究竟是什么决定了不同的犯罪参加者应当共同为犯罪结果负责,在刑法学理上一直没有得到较好回答。

大多数时候共同归责都被视为一个理所当然的问题一带而过,或者仅仅停留于描述共同行为以及共同的行为决意等,就得出了共同归责的结论。

但是,不厘清共同犯罪的归责基础这一根本性问题,就无法顺畅地回答共犯论领域内的一系列难题;如果一旦要回答该问题,现有的各种存在论路径显然又是不充分的,因为归责问题原本不是一个存在论的问题,而是一种规范性的评价。

如何引入规范的视角剖析共同归责的基础,因此成为本文的主题。

一、共同归责的存在论路径

刑法学理中以自然主义和目的主义为代表的存在论倾向具有深远影响,对于共同归责而言,其突出表现为对客观因果关系或者主观行为意图的坚持。

# 任务目标 1:
在关于共同归责的节选中,归责问题被认为本质上属于哪一类问题?
节选与记录之间没有关联。

# 所给记录:
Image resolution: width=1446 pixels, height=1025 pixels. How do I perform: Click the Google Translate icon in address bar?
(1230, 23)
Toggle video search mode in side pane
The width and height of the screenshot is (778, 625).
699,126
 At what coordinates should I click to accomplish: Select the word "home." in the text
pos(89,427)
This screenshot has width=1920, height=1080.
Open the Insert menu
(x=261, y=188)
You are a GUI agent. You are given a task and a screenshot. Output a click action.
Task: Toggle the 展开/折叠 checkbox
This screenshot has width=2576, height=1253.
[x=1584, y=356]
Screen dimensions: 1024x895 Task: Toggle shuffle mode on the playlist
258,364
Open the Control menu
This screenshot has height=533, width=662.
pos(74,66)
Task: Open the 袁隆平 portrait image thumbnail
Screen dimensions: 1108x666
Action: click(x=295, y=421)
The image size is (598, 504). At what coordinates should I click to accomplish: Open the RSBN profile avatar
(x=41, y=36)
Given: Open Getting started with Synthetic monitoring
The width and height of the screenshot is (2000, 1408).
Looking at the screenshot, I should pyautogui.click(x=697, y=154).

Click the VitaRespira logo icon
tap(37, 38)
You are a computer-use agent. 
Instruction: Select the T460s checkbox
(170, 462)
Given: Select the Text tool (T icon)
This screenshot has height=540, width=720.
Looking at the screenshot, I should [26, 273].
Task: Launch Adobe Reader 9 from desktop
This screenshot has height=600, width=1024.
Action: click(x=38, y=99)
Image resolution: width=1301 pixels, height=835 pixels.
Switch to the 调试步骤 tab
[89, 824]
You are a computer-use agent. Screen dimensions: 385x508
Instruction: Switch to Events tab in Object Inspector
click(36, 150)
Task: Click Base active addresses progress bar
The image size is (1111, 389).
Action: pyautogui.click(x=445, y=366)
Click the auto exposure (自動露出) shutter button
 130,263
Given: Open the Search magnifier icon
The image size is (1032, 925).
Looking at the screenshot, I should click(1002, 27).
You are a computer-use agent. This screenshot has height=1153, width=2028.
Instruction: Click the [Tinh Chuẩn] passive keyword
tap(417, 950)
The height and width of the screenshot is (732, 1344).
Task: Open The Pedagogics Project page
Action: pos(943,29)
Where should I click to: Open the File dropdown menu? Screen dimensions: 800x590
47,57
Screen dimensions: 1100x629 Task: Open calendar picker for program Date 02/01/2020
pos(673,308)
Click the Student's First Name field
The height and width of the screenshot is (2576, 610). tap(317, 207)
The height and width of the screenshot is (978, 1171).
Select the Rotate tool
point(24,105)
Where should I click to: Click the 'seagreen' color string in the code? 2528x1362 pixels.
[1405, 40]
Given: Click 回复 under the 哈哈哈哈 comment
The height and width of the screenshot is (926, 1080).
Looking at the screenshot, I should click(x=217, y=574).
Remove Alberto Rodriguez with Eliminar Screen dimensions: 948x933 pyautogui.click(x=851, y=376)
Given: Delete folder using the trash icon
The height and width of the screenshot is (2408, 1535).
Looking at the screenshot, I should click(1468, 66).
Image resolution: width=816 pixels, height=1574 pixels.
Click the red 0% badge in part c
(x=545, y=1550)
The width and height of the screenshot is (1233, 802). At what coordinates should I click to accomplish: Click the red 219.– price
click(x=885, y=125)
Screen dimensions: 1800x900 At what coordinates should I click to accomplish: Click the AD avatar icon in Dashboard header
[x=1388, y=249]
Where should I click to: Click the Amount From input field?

# 任务目标 2:
请逐字输出记录中从含有“Given: Open the Search magnifier icon”的那一行起,到含有“Remove Alberto Rodriguez”的那一行为止的各行,首尾两行都包括在内。

# 参考答案 1:
归责问题不是存在论的问题,而是一种规范性的评价。

# 参考答案 2:
Given: Open the Search magnifier icon
The image size is (1032, 925).
Looking at the screenshot, I should click(1002, 27).
You are a computer-use agent. This screenshot has height=1153, width=2028.
Instruction: Click the [Tinh Chuẩn] passive keyword
tap(417, 950)
The height and width of the screenshot is (732, 1344).
Task: Open The Pedagogics Project page
Action: pos(943,29)
Where should I click to: Open the File dropdown menu? Screen dimensions: 800x590
47,57
Screen dimensions: 1100x629 Task: Open calendar picker for program Date 02/01/2020
pos(673,308)
Click the Student's First Name field
The height and width of the screenshot is (2576, 610). tap(317, 207)
The height and width of the screenshot is (978, 1171).
Select the Rotate tool
point(24,105)
Where should I click to: Click the 'seagreen' color string in the code? 2528x1362 pixels.
[1405, 40]
Given: Click 回复 under the 哈哈哈哈 comment
The height and width of the screenshot is (926, 1080).
Looking at the screenshot, I should click(x=217, y=574).
Remove Alberto Rodriguez with Eliminar Screen dimensions: 948x933 pyautogui.click(x=851, y=376)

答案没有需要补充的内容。